Qui entra molto in gioco il contributo delle scienze, che permette di innestare la pratica all’interno delle conoscenza moderne, per contribuire alla tutela della fauna, al suo equilibrio. “I riscontri dal mondo scientifico ci permettono di rispettare la coesistenza delle specie. Parliamo in particolare di fauna migratoria, dove l’evoluzione scientifica permette di definire meglio gli spazi di prelievo. Allo stesso modo strumenti preziosi si dimostrano i piani nazionali di conservazione, che ci aiutano a gestire l’attività attenti alla sostenibilità e al benessere dell’ambiente e della biodiversità”. È possibile costruire un dialogo da questo punto di vista? “L’animalismo esasperato ovviamente rende difficile la costruzione di un dialogo. Con il panorama ambientalista, invece, che ragiona a tutto tondo sulla tematica ambientale, troviamo un punto d’incontro. Anche a noi sta la sfida di non irrigidirci in un dialogo che ci mette in discussione”. Un altro obiettivo che vi sta impegnando accanto al miglioramento nella gestione del prelievo, direzione cura dell’ambiente? “Sicuramente la tutela delle colture agricole dai danni della fauna selvatica”.

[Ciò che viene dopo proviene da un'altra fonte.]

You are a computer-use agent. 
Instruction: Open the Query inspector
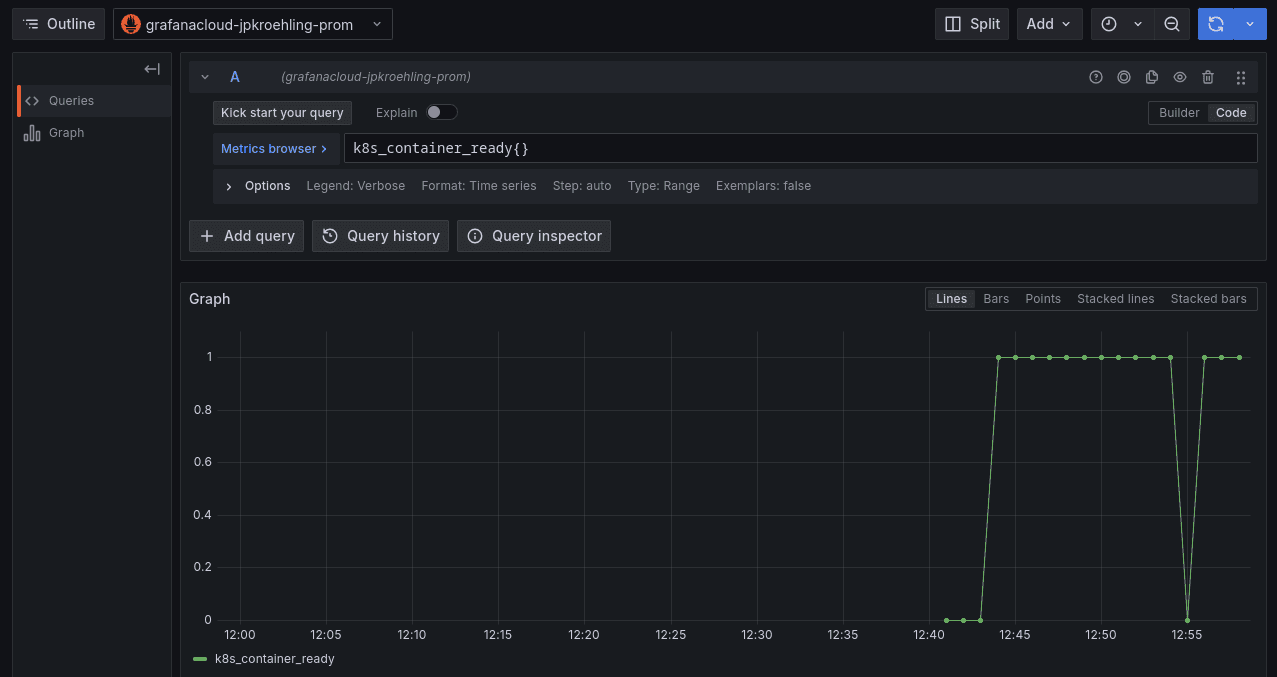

L’associazione lavora per favorire una corretta gestione del prelievo
Privatizzazione del modello. Un rischio per l’ecosistema. Modificazioni climatiche fra le cause dell’espansione di alcune specie a scapito di altre
“Fra le sfide che oggi ci sentiamo di dover contrastare – spiega Christian Maffei – spicca la privatizzazione dell’attività venatoria. Riteniamo che sia il frutto di una scorretta gestione del prelievo e di alcune specie in particolare. Come associazione impegnata nel settore ci assumiamo per primi la responsabilità e per questo lavoriamo ogni giorno affinché si arrivi a una gestione migliore, in grado di tutelare di più e sempre meglio la biodiversità. Va chiarito, tuttavia, che l’aumento di alcune specie, mi riferisco per esempio all’espansione degli ungolati, a scapito di altre specie, non è dovuto alla presenza o attività dei cacciatori.
È bensì conseguenza di fattoti ambientali e climatici che nel territorio italiano hanno portato all’aumento di alcune specie e alla perdita di altre. In altre parole, a fare da padrone sono sempre, in ultima analisi, ambiente e clima”. In qualità di cacciatori, e dello stretto legame con la terra, gli associati di Arci Caccia questo lo sanno bene, e quindi ancora meglio stanno lavorando per rendere il loro impegno un servizio alla tutela dell’ambiente e della biodiversità. “Oggi sempre più concepiamo l’attività non solo nei confini derivanti dalla tradizione, dalla storia e dalla cultura e passione che l’uomo si porta dietro in questo campo, ma altresì concentrandoci proprio sulla natura della pratica come potenziale e concreto servizio alla collettività. Ci sentiamo custodi di una tradizione che non va in contraddizione con l’ambiente, ma anzi in esso trova le proprie radici più profonde”.